Custom prior distribution

Hello

I am solving a problem with definition my own joint prior distribution. This distribution is similar to Uniform but with some “bricks” inside this distributions.

class LogPrior(tt.Op):
    itypes = [tt.dvector] # expects a vector of parameter values when called
    otypes = [tt.dscalar] # outputs a single scalar value (the log likelihood)

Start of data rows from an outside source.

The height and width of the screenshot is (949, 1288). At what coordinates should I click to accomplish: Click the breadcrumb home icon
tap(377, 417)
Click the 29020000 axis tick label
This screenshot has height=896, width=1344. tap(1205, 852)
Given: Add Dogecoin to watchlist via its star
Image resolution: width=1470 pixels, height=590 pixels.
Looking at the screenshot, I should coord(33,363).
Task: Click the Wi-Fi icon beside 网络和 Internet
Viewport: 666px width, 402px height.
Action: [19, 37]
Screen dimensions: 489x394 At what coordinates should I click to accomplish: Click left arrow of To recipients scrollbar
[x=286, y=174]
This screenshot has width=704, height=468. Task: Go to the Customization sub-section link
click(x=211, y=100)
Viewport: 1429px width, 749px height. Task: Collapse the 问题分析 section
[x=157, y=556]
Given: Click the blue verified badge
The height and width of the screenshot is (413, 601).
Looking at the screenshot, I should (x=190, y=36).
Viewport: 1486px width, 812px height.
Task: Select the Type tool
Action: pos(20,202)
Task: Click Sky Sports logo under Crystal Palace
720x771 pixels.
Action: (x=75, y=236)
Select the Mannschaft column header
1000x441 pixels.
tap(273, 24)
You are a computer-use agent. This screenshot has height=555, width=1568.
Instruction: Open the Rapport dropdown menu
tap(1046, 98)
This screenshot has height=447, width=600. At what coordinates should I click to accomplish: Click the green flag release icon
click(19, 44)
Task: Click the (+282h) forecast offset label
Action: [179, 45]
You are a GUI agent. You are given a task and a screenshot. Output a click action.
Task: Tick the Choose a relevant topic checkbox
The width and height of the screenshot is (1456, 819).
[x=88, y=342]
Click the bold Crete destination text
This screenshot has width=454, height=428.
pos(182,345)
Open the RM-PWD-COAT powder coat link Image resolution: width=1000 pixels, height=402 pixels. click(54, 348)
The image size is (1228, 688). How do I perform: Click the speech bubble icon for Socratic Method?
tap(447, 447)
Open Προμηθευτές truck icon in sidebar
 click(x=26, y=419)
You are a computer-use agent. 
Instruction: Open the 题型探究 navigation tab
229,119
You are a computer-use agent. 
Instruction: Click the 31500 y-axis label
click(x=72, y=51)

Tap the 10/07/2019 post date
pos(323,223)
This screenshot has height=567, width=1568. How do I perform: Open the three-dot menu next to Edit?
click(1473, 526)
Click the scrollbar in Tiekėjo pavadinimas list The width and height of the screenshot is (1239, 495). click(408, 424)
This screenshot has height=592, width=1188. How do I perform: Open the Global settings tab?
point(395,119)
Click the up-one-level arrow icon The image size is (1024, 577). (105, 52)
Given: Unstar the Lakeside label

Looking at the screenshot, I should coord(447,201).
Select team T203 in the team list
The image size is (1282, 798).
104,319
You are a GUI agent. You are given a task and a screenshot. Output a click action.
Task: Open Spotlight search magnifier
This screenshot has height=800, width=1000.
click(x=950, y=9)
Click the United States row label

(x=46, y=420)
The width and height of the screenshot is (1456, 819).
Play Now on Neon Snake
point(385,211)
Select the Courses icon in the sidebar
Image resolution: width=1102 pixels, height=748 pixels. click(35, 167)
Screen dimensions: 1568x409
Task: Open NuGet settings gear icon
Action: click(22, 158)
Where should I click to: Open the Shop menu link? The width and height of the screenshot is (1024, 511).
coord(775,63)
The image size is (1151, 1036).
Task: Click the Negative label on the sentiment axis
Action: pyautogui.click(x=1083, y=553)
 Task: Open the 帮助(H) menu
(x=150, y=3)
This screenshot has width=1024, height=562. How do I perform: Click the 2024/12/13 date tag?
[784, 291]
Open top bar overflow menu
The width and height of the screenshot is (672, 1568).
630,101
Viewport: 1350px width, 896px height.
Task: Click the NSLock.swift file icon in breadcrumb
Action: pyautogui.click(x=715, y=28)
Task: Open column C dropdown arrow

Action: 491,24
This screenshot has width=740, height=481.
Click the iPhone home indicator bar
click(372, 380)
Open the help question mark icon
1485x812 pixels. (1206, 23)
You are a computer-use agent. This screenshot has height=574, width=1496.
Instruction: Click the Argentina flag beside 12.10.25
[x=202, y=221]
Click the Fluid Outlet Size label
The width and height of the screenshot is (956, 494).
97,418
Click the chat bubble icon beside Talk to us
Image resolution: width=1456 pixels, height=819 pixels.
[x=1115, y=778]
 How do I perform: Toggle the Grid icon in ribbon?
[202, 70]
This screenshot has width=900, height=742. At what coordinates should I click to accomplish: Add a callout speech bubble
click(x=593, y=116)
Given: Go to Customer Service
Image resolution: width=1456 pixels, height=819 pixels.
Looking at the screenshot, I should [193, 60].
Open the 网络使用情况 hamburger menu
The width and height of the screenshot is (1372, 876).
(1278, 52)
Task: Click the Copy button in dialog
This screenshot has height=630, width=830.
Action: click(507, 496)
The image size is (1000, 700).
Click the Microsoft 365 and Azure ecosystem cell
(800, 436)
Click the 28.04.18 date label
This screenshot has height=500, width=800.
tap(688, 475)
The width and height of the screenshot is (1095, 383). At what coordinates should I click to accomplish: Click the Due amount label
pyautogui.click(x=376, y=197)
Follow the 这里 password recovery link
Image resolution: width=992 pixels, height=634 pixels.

    def __init__(self, lim):

        # add inputs as class attributes
        self.lim = lim
    
        self.init_x = 38.45;
        self.init_y = 20;
    
        self.size_x = 2.42;
        self.size_y = 12.2;
        self.size_z = 2.54;
        
        self.delta_y = 7.9 + self.size_y;
        self.delta_x = 12.9 + self.size_x;
        
        self.N_x = 12
        self.N_y = 10

    def perform(self, node, inputs, outputs):
        # the method that is used when calling the Op
        coords, = inputs  # this will contain my variables
        coord = np.array(coords)
        xs=coord[0];
        ys=coord[1];
        zs=coord[2];
        # call the log-likelihood function
        logp = None
        # Loop over data points; create box from errors at each point
        if tt.gt(xs,self.lim['x_max']) or tt.lt(xs,self.lim['x_min']) or  \
            tt.gt(ys,self.lim['y_max']) or tt.lt(ys,self.lim['y_min']) or \
            tt.gt(zs,self.lim['z_max']) or tt.lt(zs,self.lim['z_min']):
                is_coord_inside_domain = False;
                logp = -np.inf;
        container_vol = 0;
    
        if logp !=None:
            x = self.init_x - self.delta_x
            for i in np.arange(self.N_x):
                x = x + self.delta_x;
                y = self.init_y - self.delta_y
                for j in np.arange(self.N_y):
                    y = y + self.delta_y
                    if xs>x and xs<x+self.size_x and ys>y and ys<y+self.size_y and zs<self.size_z:
                        is_coord_inside_domain = False;
                        logp = -np.inf;
        
        if logp !=None:
            container_vol = self.N_x*self.size_x*self.N_y*self.size_y*self.size_z;
            domain_vol = (self.lim['x_max']- self.lim['x_min'])* \
                (self.lim['y_max']- self.lim['y_min'])* \
                    (self.lim['z_max']- self.lim['z_min']);
            allowed_vol = domain_vol - container_vol    
            logp = -tt.log(allowed_vol)
        outputs[0][0] = np.array(logp)

But this code do not sample. It return the same value all the time. Could you help me with that?